# Raw bone/feeding Question



## meli_ssa4 (Aug 19, 2014)

So I don't feed my dogs raw or B.A.R.F but I bought my dog a Raw frozen knuckle bone for a treat. He loves bones, but I hate giving him the smoked/cooked ones because he gets big chucks off them along with slivers of bones which scare the crap out of me. 

Anyways the bone like I said came frozen, should I thaw it out before I give it to him? 

Another question, if I am going to give them the odd raw treat such as a bone or just raw meat in general is this OK for them or will it cause digestion issues considering they are on kibble? they do get cook pieces of meat along with fresh veggies/fruit without issue. 

reason I am asking is my husband is thinking of getting them some beef to eat and am wondering if we should cook it and just give it to them as is? What about fish we catch out of the stream is there any fish they should not have?

Is it ok to just give them raw chicken? like say I am making a chicken dish and am cutting up a whole chicken can I give them the leftover bone with meat still attached raw?

Sorry for all the questions. I find reading about the raw diet confusing. 
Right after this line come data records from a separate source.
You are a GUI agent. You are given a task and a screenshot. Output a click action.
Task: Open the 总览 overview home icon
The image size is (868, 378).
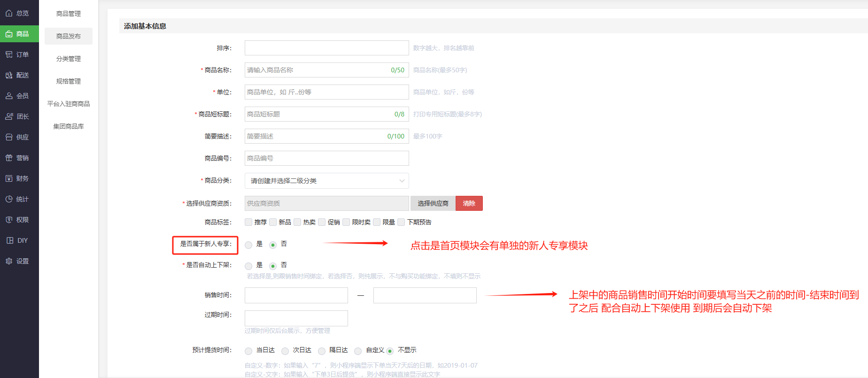pos(9,13)
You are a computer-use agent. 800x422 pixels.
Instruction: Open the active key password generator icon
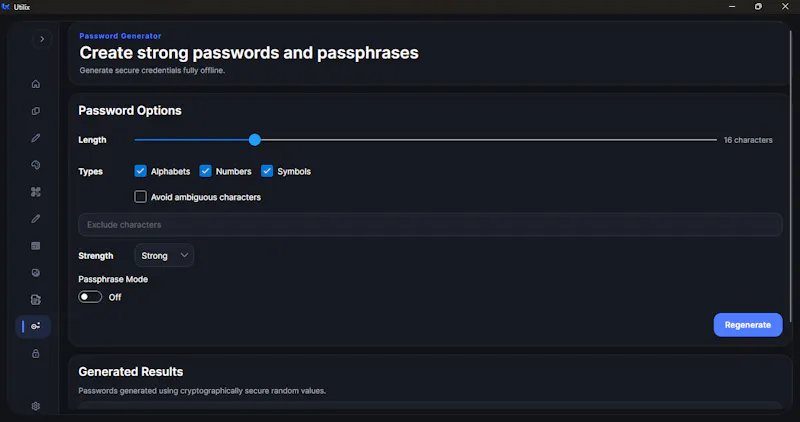(35, 326)
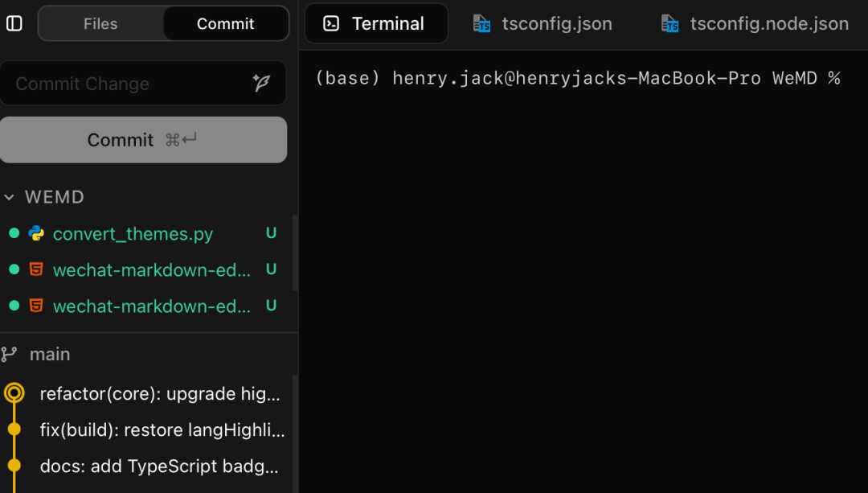Open the main branch selector

(50, 354)
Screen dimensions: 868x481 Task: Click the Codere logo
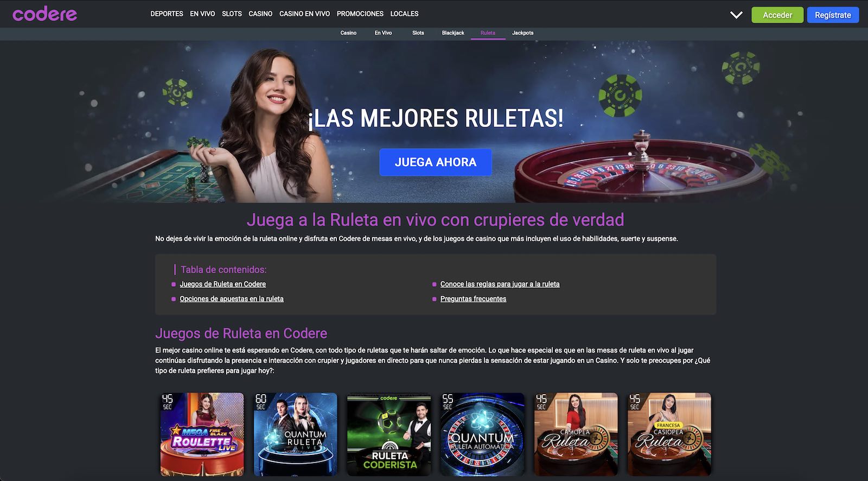[x=44, y=14]
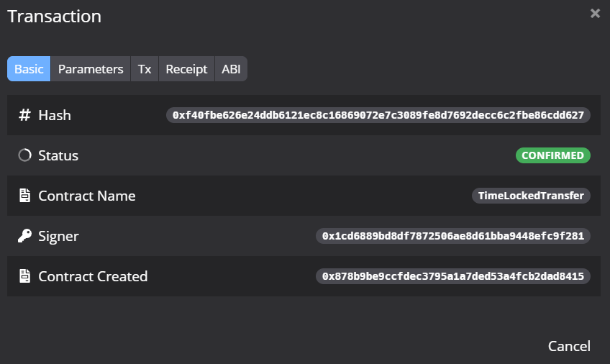This screenshot has height=364, width=610.
Task: Show the ABI tab
Action: tap(231, 69)
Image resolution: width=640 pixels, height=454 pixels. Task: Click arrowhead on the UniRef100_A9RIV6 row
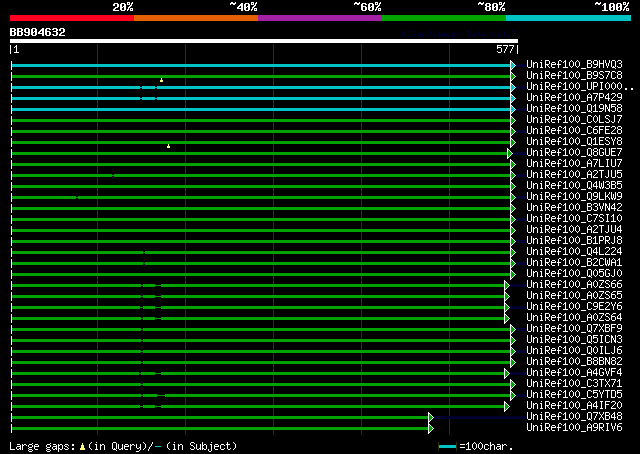(431, 428)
Thanks for any/all information


----------



## Shade (Feb 20, 2012)

Most dogs can handle raw treats on a regular basis while on a kibble diet

For knuckle and marrow bones I always give frozen, makes them last longer and encourages them to work. Too much marrow can cause diarrhea so it doesn't hurt to limit them to a 20-30 minute session

Even when I was feeding kibble when trimming any meat I'd toss them a scrap or two, they loved it. As long as the bones are raw and not cooked any chicken bone is ok

Fish if fed whole you should freeze for at least two weeks to kill any parasites, personally a fish caught out of a pond if it's public or unknown I wouldn't bother feeding.


----------



## meli_ssa4 (Aug 19, 2014)

Thanks for the information.

Darwin has eaten some red squirrels that he caught, crunched them up and down they went fur and all. He didn't have any issues. Rylee just looked at him like he was crazy. She can be very fussy so I guess I will just have to give her stuff and see if she will even eat it. 

the fish would be caught in the river that goes by our house. Not 100% sure what types are in there yet, since we just bought the land that accesses the river last fall. I know there are trout and some silverish type fish that appears to be quite bony.
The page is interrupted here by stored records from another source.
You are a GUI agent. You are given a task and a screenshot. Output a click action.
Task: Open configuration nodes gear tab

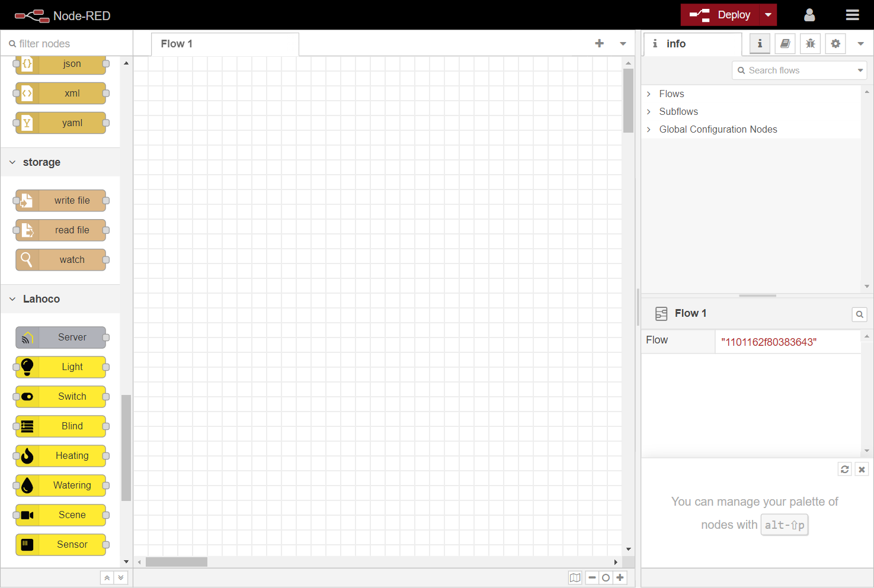pos(835,44)
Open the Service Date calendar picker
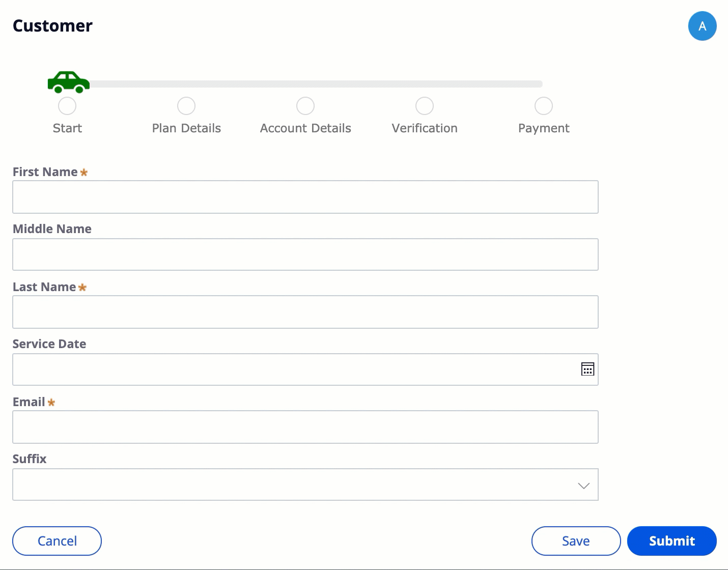This screenshot has height=570, width=728. (x=587, y=369)
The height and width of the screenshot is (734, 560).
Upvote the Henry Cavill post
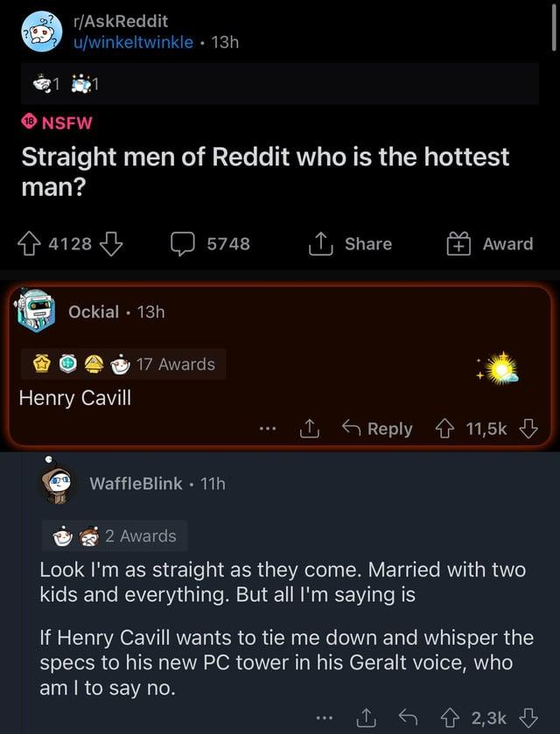[32, 244]
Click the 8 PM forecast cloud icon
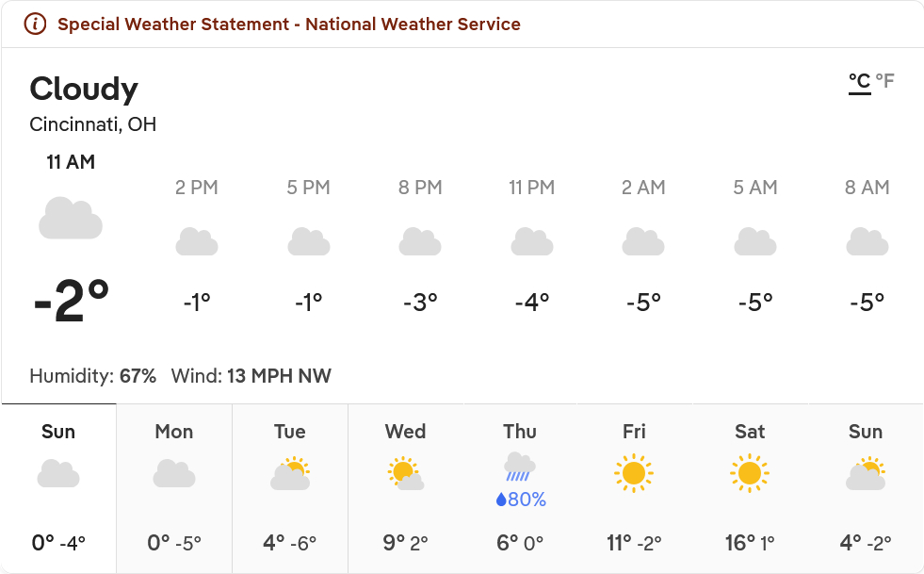Viewport: 924px width, 574px height. [420, 242]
So fresh rabbit would be ok too then. We have all kinds on our property that we hunt instead of tossing what we don't use (very minimal) do you think it would be ok to start supplementing their diet with raw?


----------



## Castlemaid (Jun 29, 2006)

Gryffon is raw fed - he has eaten the odd wild rabbit with no issues. Also caught a Grouse once and ate it. I think if your dog is not used to raw, to start small and give the dogs time to adjust to raw. Usually when people switch raw cold turkey the dog will have some runny poops for a few days. 

I would start with just adding raw to their meals, or doing one raw, or one kibble meal for them to get used to it, before giving them entire raw rabbits. Not sure about stream-caught fish - most people freeze raw fish first to kill parasites. You may need to research to see if the local fish have any potential parasites that could cause issues if fed fresh.


----------